(Your assignment)
Pick out all lines with the word "Enable" from the records that follow.

(Recorded data)
━━━━━━━━━━
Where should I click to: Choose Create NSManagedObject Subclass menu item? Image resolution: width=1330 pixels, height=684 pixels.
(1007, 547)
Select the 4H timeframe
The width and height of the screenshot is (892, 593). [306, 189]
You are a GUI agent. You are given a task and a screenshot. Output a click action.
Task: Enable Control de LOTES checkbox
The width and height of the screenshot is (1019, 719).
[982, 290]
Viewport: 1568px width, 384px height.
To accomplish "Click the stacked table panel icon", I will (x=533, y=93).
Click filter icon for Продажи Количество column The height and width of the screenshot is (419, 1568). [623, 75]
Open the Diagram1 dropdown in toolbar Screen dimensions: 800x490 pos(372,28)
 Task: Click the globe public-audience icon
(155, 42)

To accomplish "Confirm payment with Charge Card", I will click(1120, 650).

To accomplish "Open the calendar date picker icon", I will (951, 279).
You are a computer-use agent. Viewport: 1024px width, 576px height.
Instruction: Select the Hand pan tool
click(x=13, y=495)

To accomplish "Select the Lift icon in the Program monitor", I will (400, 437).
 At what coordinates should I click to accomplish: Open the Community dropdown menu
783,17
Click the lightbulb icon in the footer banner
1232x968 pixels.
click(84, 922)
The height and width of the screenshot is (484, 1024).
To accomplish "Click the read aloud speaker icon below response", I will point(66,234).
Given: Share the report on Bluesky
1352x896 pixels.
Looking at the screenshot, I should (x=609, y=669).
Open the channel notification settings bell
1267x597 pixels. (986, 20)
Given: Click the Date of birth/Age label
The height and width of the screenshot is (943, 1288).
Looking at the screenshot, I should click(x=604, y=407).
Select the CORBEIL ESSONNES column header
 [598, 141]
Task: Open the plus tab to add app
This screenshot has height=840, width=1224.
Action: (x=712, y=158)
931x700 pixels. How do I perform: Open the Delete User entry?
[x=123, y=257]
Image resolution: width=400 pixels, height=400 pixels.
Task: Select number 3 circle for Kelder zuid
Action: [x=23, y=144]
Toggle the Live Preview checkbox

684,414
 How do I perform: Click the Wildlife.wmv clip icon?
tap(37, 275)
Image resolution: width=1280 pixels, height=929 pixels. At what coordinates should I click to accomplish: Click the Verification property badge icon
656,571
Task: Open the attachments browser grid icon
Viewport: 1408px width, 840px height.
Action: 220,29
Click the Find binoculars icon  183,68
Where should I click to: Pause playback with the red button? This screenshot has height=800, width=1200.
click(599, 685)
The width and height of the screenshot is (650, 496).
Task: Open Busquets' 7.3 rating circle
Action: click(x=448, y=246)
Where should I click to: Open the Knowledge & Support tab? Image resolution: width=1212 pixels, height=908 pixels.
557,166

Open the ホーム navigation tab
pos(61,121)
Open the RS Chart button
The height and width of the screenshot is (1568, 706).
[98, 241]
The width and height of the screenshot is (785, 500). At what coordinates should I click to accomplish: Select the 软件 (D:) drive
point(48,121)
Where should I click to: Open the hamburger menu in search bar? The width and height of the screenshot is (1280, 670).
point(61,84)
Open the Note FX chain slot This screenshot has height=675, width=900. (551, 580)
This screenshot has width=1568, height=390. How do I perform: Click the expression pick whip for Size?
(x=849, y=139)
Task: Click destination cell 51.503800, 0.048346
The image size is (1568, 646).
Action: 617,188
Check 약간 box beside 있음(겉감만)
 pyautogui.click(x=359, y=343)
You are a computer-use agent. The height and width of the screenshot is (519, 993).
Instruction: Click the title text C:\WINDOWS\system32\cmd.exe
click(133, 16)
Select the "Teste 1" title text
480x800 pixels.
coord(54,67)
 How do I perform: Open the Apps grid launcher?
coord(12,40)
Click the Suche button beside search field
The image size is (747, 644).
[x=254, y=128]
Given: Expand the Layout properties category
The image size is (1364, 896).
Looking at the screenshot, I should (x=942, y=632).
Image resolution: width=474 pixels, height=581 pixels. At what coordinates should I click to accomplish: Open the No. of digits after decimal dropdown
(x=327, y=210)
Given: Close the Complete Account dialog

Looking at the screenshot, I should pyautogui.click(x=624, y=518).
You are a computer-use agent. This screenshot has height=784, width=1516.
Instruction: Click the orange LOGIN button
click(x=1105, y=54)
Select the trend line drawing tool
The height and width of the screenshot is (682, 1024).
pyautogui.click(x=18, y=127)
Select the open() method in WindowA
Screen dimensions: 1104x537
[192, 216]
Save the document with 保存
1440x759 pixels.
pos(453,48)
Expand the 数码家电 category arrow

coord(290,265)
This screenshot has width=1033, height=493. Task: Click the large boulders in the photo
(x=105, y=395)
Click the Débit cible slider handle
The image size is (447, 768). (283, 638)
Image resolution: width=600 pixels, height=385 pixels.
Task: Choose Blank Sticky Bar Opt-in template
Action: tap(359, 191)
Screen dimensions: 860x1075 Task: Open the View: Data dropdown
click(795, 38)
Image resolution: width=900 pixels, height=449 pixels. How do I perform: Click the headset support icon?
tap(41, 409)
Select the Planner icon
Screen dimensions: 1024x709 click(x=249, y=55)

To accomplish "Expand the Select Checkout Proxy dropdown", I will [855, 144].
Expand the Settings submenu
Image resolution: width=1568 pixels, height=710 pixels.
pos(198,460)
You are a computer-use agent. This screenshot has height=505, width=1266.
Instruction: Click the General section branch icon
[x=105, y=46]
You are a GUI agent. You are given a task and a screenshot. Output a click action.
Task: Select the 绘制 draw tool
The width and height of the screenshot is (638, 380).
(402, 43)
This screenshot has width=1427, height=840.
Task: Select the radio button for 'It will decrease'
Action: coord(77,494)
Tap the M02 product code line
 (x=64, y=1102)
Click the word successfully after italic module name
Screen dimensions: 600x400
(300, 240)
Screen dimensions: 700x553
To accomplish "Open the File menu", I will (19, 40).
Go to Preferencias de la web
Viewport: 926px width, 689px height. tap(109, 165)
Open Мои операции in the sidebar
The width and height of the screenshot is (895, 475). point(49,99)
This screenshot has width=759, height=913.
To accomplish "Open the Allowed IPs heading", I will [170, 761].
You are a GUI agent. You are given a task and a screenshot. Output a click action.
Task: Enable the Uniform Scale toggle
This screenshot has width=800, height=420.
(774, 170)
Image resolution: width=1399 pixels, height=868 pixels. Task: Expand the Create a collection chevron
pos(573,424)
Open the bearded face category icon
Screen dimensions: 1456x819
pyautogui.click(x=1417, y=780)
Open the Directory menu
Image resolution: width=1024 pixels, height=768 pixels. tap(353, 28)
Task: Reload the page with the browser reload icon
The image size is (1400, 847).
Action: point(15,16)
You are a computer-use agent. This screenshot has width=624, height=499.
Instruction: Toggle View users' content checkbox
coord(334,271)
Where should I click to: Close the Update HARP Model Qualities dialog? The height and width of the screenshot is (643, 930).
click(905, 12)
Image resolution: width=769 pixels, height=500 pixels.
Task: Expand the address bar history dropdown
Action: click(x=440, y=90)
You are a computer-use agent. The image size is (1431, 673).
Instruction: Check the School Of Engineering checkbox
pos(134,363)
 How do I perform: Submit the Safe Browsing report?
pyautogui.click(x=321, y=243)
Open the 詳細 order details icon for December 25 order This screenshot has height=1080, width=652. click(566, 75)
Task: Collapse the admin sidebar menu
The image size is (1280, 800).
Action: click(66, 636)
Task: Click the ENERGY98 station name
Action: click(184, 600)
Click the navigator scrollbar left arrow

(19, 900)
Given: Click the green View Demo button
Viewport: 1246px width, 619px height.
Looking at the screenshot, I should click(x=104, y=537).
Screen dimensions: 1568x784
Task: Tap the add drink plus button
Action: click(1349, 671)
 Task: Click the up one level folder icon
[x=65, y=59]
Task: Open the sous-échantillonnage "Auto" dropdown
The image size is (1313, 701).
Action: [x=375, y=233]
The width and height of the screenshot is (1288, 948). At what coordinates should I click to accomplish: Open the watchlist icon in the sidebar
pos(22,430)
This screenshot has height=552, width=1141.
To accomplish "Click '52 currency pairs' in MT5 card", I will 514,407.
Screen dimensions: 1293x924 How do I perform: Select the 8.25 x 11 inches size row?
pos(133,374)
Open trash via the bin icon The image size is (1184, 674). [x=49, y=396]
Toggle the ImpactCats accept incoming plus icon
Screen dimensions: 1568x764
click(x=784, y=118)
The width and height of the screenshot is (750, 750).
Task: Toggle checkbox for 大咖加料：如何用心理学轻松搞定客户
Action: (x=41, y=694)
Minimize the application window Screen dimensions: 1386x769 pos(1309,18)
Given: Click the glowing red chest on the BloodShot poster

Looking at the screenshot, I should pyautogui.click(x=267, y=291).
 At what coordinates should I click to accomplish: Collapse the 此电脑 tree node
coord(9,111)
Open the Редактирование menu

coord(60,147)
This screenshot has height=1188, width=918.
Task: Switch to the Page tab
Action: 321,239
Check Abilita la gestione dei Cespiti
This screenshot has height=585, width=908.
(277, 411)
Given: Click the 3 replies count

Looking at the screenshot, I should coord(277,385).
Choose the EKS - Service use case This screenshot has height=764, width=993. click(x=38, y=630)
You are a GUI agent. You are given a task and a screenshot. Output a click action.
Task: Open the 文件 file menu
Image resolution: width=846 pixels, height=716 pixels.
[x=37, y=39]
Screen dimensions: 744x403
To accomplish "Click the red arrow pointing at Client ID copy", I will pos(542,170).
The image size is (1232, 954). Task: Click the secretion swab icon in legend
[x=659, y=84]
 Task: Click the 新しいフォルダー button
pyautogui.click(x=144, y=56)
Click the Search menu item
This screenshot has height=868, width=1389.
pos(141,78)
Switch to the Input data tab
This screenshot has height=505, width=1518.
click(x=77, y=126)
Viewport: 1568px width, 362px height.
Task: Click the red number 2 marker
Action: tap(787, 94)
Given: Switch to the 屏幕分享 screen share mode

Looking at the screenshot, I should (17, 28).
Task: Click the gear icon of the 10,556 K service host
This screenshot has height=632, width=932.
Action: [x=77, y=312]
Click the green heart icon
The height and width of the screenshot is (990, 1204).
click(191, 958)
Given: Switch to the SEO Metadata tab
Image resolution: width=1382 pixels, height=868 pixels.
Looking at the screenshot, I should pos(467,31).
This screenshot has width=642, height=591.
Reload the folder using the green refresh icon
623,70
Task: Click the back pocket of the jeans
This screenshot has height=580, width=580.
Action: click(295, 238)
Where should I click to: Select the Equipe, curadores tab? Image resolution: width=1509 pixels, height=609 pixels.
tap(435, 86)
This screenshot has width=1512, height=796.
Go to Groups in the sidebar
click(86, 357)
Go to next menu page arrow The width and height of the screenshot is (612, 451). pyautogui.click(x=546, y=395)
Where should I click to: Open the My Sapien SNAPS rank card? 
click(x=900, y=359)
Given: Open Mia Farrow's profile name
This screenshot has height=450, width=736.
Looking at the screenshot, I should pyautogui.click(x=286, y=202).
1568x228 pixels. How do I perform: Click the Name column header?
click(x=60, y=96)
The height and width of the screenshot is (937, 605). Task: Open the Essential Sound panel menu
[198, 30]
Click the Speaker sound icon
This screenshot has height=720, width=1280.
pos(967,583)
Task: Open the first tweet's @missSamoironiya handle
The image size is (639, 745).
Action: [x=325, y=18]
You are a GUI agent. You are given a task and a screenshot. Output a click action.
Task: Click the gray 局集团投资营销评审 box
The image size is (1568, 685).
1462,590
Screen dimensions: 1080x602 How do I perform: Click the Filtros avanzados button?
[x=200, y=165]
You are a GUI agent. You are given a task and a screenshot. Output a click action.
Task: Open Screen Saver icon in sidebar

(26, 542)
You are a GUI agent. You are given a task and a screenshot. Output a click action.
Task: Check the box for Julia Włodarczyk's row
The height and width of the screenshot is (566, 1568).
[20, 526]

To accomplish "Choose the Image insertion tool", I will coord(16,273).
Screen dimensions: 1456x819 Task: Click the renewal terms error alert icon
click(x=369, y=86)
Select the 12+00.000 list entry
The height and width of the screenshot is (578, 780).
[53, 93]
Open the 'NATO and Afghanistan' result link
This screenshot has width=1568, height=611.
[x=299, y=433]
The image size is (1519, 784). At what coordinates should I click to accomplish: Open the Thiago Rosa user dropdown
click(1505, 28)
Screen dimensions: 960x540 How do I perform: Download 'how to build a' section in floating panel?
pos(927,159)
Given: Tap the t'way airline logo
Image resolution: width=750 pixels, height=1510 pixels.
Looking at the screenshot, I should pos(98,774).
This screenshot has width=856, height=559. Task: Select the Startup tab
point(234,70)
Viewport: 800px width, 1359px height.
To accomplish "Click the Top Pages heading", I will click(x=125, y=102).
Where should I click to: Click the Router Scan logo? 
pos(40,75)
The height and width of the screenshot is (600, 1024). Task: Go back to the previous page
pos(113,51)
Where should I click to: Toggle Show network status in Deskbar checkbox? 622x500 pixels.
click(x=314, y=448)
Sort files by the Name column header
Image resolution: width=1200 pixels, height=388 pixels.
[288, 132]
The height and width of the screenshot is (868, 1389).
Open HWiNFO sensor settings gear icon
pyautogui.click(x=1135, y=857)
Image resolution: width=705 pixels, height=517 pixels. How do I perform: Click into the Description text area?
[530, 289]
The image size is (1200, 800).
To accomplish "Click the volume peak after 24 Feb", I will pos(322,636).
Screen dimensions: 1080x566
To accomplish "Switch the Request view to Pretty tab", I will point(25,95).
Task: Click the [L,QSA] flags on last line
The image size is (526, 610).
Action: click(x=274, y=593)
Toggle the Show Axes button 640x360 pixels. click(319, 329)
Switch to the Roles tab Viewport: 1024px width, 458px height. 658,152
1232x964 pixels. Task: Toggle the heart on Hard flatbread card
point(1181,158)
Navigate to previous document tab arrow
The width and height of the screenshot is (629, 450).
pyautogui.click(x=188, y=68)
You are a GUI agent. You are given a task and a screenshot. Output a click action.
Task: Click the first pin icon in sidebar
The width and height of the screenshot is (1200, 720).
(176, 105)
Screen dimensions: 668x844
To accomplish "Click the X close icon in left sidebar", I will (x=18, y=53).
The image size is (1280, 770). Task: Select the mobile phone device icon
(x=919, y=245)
━━━━━━━━━━
(Result of this exercise)
Task: Enable Control de LOTES checkbox
Task: Enable the Uniform Scale toggle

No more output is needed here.